3. The data processing system of claim 2, wherein in S440, L ₀ The acquisition method of (1) comprises the following steps:

s441, obtaining a physical sample set B= { B ₁ ,b ₂ ,…,b _q ,…,b _Q }，b _q The Q-th entity sample in the B is the value range of Q from 1 to Q, and Q is the number of the entity samples in the B; setting a first coefficient i=1;

s442, traversing B, if B _q The length of (d) is less than or equal to (d) ₀ +i×Δd), b is obtained _q Corresponding first vector and according to b _q Corresponding first vector fetch b _q The type of (2); otherwise, obtain b _q Corresponding second vector and according to b _q Corresponding second vector acquisition b _q The type of (2); d, d ₀ For a preset initial length, Δd is a preset length interval;

s443, traversing B, if the acquired B _q Is of the exact type, then b _q Add to the preset ith collection G _i ，G _i Is initialized to Null;

s445, obtain G _i The number of intermediate entities;

s446, if G _i The number of the middle entities is greater than G _i-1 I=i+1, repeating S442-S445 until G _i The number of the middle entities is less than or equal to G _i-1 The number of the middle entities is recorded as H; g _i-1 To adopt and obtain G _i I-1 th set obtained by the same method;

s447, obtain L ₀ = d ₀ +(H-1)×Δd。

4. A data processing system for entity classification as claimed in claim 3, wherein d ₀ =2，Δd=1。

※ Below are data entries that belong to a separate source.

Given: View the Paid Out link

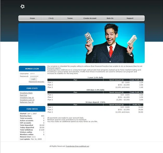Looking at the screenshot, I should [x=23, y=95].
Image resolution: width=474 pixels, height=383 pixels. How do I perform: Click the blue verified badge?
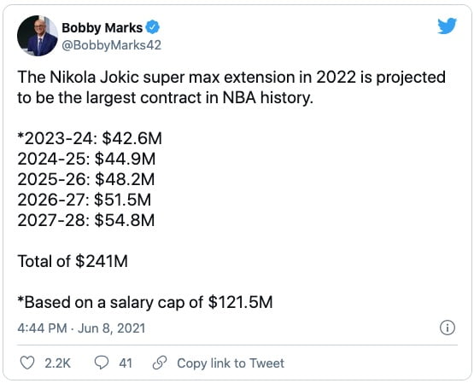point(152,27)
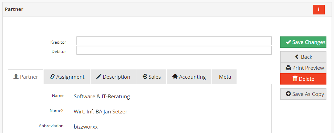Screen dimensions: 334x133
Task: Focus the Kreditor input field
Action: click(x=174, y=41)
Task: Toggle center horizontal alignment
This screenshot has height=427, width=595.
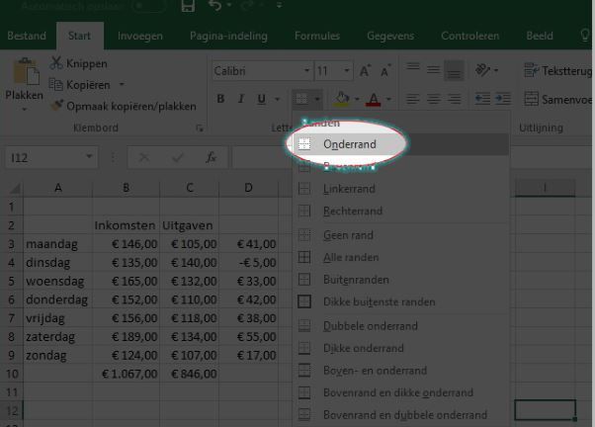Action: [x=432, y=99]

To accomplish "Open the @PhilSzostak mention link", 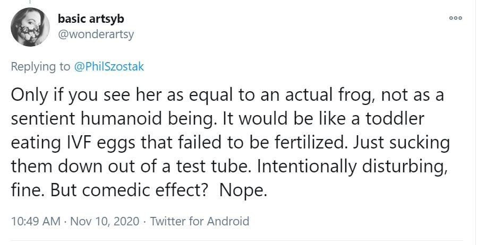I will 110,66.
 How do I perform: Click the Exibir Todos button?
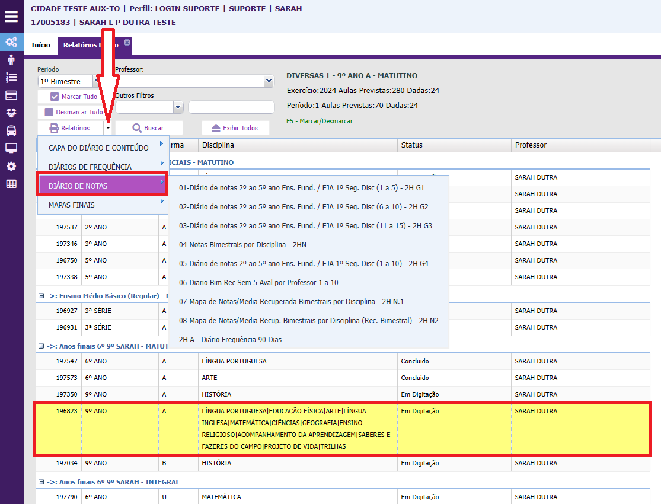(x=235, y=128)
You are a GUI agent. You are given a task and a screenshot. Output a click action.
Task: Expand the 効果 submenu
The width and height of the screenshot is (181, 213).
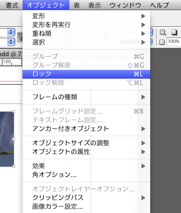(86, 166)
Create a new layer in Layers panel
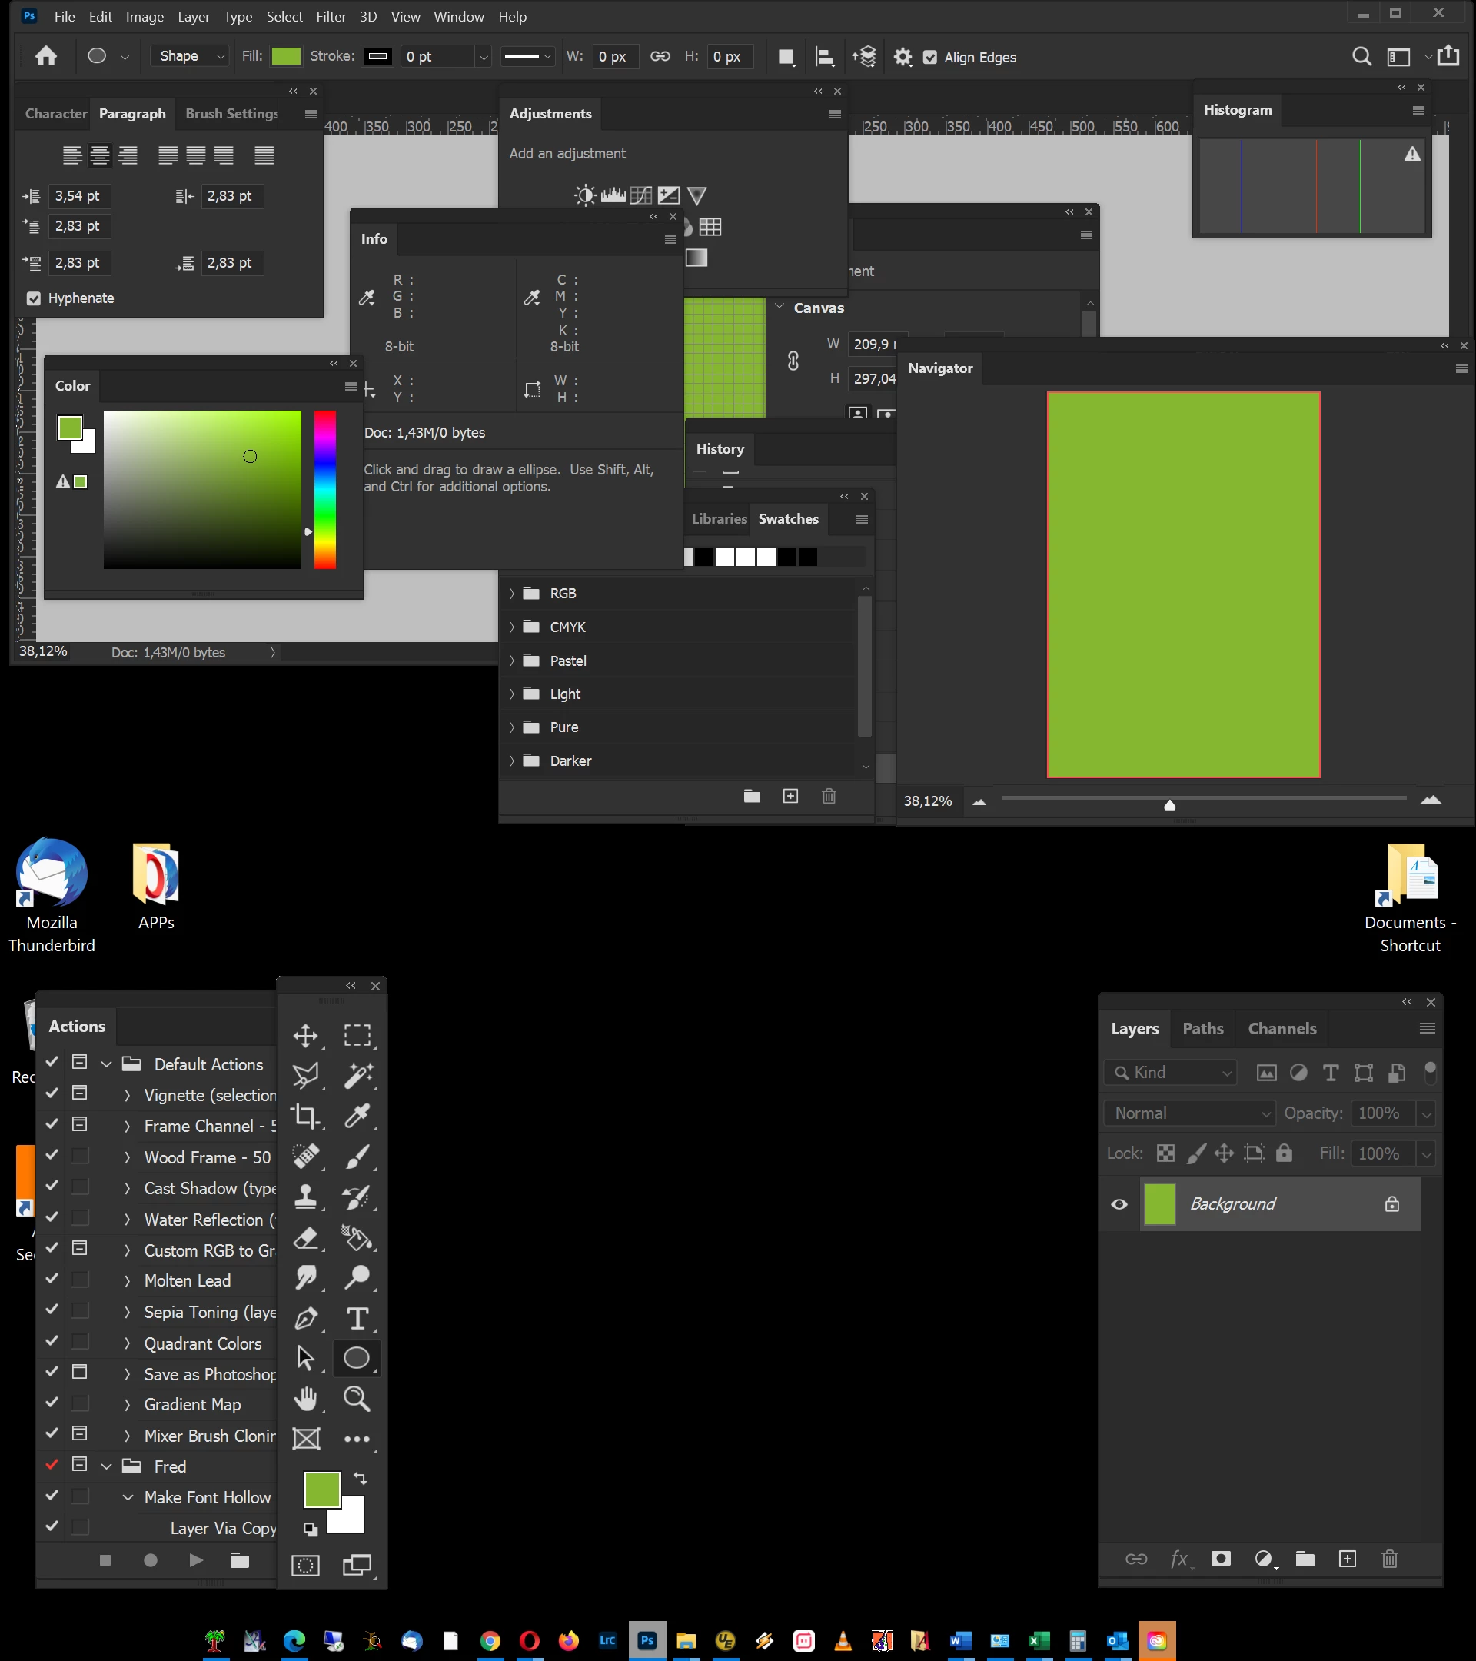The height and width of the screenshot is (1661, 1476). tap(1347, 1559)
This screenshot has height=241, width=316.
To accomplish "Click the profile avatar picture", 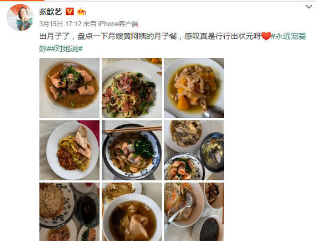I will pyautogui.click(x=20, y=17).
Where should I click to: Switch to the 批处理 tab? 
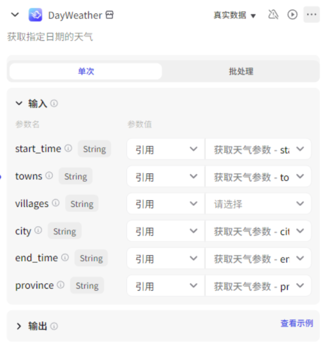pos(241,71)
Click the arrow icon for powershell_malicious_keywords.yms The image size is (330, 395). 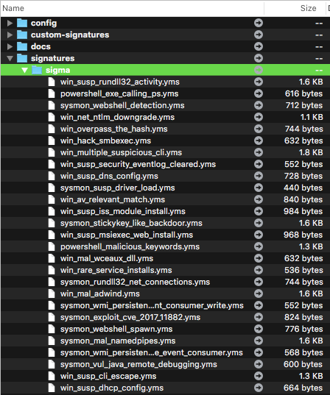pyautogui.click(x=259, y=246)
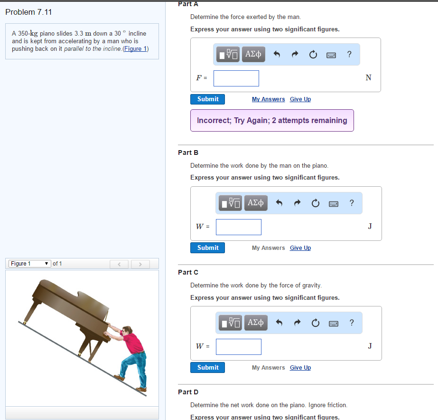Screen dimensions: 438x420
Task: Open the Figure 1 selector dropdown
Action: pos(29,263)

5. The data processing system of entity classification of claim 1, wherein training of the second neural network model and training of the third neural network model employ a joint training mechanism setting a total Loss of training to Loss, loss= (Σ) ^Z _j=1 (α _j ×loss _1,j +β _j ×loss _2,j ))/Z，α _j Weights, alpha, corresponding to the second neural network model corresponding to the jth sub-text training sample _j =1.5-1/(1+e ^-Pj/4 )，β _j The weight corresponding to the third neural network model corresponding to the j-th sub-text training sample is beta _j =(1/(1+e ^-Pj/4 ))-0.5，loss _1,j For the loss corresponding to the second neural network model corresponding to the jth sub-text training sample,loss _2,j and (3) for the loss corresponding to the third neural network model corresponding to the jth sub-text training sample, wherein the value range of j is 1 to Z, Z is the number of the sub-text training samples, and Pj is the number of the entities identified in the jth sub-text training sample.

6. The data processing system of entity classification of claim 5, wherein the loss corresponding to the second neural network model and the loss corresponding to the third neural network model are both cross entropy losses.

7. The data processing system of entity classification of claim 1, wherein the first neural network model is a BERT model.